Find where "at post bottom" appears in the entries below. That line and all lines after it, through the last, are to be duplicated exactly, with nothing else.

● ● ● ● ● ● ●

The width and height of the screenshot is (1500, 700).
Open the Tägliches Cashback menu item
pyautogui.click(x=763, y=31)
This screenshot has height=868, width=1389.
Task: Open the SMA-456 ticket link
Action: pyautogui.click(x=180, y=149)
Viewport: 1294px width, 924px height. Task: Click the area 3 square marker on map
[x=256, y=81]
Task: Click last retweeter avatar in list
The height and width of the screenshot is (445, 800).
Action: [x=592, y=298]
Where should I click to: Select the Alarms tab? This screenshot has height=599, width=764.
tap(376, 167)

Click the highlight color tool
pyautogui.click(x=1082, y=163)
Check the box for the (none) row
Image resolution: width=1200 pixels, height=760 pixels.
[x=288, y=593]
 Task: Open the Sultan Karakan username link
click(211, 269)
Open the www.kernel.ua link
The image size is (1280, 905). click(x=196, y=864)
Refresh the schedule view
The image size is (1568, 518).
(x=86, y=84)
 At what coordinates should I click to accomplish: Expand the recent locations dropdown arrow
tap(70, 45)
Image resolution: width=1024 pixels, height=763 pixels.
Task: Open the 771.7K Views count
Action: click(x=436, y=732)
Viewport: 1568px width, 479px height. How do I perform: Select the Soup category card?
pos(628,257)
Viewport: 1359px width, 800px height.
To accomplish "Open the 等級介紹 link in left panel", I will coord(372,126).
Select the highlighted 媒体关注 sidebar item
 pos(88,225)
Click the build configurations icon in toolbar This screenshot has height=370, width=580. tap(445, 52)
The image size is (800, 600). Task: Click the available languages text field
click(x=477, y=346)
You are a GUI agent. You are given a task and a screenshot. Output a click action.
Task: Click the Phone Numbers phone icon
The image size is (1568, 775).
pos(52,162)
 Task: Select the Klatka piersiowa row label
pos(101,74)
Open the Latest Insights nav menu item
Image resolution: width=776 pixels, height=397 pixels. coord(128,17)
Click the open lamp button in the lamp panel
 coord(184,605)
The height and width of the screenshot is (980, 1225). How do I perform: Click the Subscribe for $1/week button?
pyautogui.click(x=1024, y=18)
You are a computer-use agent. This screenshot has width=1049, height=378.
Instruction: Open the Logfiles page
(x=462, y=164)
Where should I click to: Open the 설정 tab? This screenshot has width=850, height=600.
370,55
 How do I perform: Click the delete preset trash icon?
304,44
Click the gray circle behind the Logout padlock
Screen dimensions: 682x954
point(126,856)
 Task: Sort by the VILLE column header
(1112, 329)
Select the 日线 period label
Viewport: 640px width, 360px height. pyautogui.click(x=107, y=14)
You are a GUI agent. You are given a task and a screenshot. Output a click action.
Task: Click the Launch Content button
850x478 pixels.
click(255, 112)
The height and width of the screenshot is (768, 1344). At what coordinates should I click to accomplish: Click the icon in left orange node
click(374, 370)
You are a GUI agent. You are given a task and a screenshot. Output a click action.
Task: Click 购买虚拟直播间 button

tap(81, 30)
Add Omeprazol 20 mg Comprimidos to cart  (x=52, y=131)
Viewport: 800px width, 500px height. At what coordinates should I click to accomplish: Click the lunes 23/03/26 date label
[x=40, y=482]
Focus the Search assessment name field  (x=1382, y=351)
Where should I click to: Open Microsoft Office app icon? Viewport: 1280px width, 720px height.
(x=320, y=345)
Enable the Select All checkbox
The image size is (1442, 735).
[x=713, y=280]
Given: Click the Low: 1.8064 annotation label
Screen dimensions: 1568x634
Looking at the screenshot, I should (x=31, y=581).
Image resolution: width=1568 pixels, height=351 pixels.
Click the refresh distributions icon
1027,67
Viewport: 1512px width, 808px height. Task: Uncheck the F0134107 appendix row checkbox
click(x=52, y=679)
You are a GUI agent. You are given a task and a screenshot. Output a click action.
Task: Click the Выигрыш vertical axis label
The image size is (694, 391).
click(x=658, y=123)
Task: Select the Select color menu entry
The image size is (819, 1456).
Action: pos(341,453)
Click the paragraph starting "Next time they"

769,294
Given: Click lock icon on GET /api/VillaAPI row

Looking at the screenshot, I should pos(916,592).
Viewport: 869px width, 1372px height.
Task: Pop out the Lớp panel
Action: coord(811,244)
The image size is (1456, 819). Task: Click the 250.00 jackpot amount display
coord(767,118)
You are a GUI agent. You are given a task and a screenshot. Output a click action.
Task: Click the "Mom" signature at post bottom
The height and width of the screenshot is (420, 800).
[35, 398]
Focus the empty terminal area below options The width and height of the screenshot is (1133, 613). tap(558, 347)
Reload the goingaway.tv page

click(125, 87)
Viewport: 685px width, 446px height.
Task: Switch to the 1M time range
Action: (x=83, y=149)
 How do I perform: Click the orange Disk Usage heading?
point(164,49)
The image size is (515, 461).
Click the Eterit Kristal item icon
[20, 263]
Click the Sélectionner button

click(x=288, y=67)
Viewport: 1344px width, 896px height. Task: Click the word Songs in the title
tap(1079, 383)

● ● ● ● ● ● ●

[Written answer]:
Task: Click the "Mom" signature at post bottom
The height and width of the screenshot is (420, 800).
[35, 398]
Focus the empty terminal area below options The width and height of the screenshot is (1133, 613). tap(558, 347)
Reload the goingaway.tv page

click(125, 87)
Viewport: 685px width, 446px height.
Task: Switch to the 1M time range
Action: (x=83, y=149)
 How do I perform: Click the orange Disk Usage heading?
point(164,49)
The image size is (515, 461).
Click the Eterit Kristal item icon
[20, 263]
Click the Sélectionner button

click(x=288, y=67)
Viewport: 1344px width, 896px height. Task: Click the word Songs in the title
tap(1079, 383)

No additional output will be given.